高松市の男木島で築100年以上の旧郵便局舎を改築したコワーキングスペース「鍬(くわ)と本」がオープンした。新型コロナウイルスの感染拡大で、旅先で休暇を楽しみながらテレワークする「ワーケーション」が注目されており、島の歴史を感じられる古民家を活用した新しい働き方を提案する。


築100年以上の旧郵便局舎を改築したコワーキングスペース「鍬と本」=高松市、男木島


 コワーキングスペースをオープンしたのは、島内で男木島図書館の運営に携わる福井大和さんが代表を務めるIT関連企業のケノヒ(大阪市)。同社が男木港から徒歩2分ほどにある旧郵便局の建物を買い取り、改築した。

 建物は明治時代に建築され、昭和10年代~40年代に男木島郵便局として利用されていたという木造平屋。局長の自宅を兼ねた造りで、延べ床面積は約130平方メートル。うち、かつて郵便局だったスペースや自宅の一部など約65平方メートルを改築した。

 当時の郵便局の窓口カウンター、扉や窓などの建具を可能な限り残し、古民家の雰囲気を生かしている。室内はWi―Fi環境が整い、テーブルやソファなど好きな場所でパソコンが使える。

 全4部屋で20人程度が利用可能。利用料は1時間550円。ワーケーションで島を訪れる人のほか、旅行客の一時利用も想定する。

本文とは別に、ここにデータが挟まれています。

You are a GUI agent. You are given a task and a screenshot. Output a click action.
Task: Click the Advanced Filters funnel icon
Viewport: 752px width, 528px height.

 コワーキングスペースの営業を行いながら、建物の残りのスペースの改築も進めており、今後は宿泊しながら長期利用できる施設とする計画。福井さんは「企業が泊まり込みでプロジェクトを進めるサテライトオフィスのように使ってもらいたい。移住体験できる場所としての機能も持たせたい」としている。